@yogthos Germany minimum wage is 12€ and will increase in the near future. Even though this is considered way too low and 14€ would be necessary to have basic needs covered.
@prefec2 also worth remembering that Germany has a much better social safety net where people don't have to worry about paying for things like healthcare out of pocket.
@yogthos considering that the piece was made in 2008, and minimum wage is still at US$7.25/hr fifteen years later, I don't know if it counts as "effective."
@evan@yogthos I can't help but wonder if the museum guards had to keep shooing away homeless people from the free money machine, that seems like something museum guards would do
Oh and did I mention that paid vacation [24 days/year], paid sick leave [up to 6 weeks/year] and paid parental leave as well as afforcable healthcare are non-negotiable minimums per law?
@yogthos I would be very impressed if it works that way, after seeing so many kids playing tycoon games and clicker games for far less than minimum wage and calling it fun.
Roblox especially is such a fascinating training ground for servile labour.
What's different? Maybe only that one of them is gamified. I bet it'd be different if the penny dispensing rate were erratic, sometimes giving nothing, sometimes giving a whole dollar or two. But the same average rate. Sound familiar?
@yogthos Funnily enough, many people outside NY (and the US in general) would kill for such a machine. I have a somewhat-well-paying job in Poland, the pay here is pretty respectable by our standards, and I’m barely making more than this machine would give me, and this is in a somewhat developed EU country.
@yogthos acoording to numbeo, one would need around 2,983.6$ (14,475.3R$) in Sao Paulo to maintain the same standard of life that one can have with 9,500.0$ in New York, NY. So, it's 218% more expensive there. Meanwhile, our hourly rate is 1.23$ (6R$). So, NY is 218% more expensive, but the minimum wage is 486% greater. @miki has a solid point even lacking data.
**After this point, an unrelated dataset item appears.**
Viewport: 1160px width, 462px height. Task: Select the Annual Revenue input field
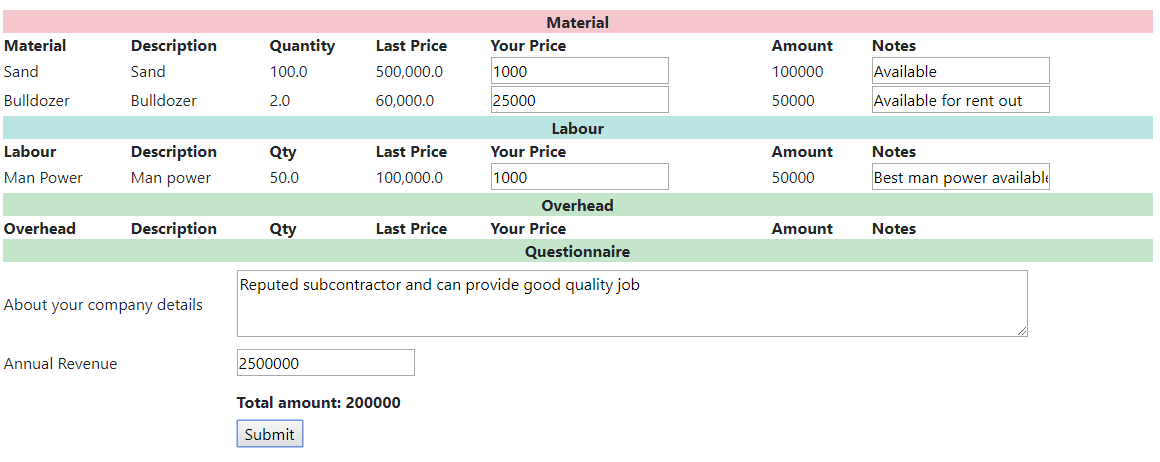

@vereda@yogthos This also depends on what you want to do with your money. Locally-sourced products and services, think food and rent, are usually cheaper in places where salaries are lower, but this is much less true about flights, technology, cars and such. A programmer in Silicon Valley and a programmer in Nairobi might both spend 95% of their respective salaries on food, rent, medical expenses, schooling for their children etc, but the extra 5% in San Francisco will get you a top-of-the-line MacBook and a Tesla, where that same 5% in Nairobi will get you an used Dell laptop from 3 years ago and a mopet. Even better, if you make senior developer money in the US, live like a junior developer or worse and save up the difference, you can then move to a poorer country, perhaps the country you came from, and that difference will get you a long, long way, even though that money wouldn't be enough for three months' rent in California. This difference is much bigger for people who earn a lot, but it is still there, regardless of your level of income.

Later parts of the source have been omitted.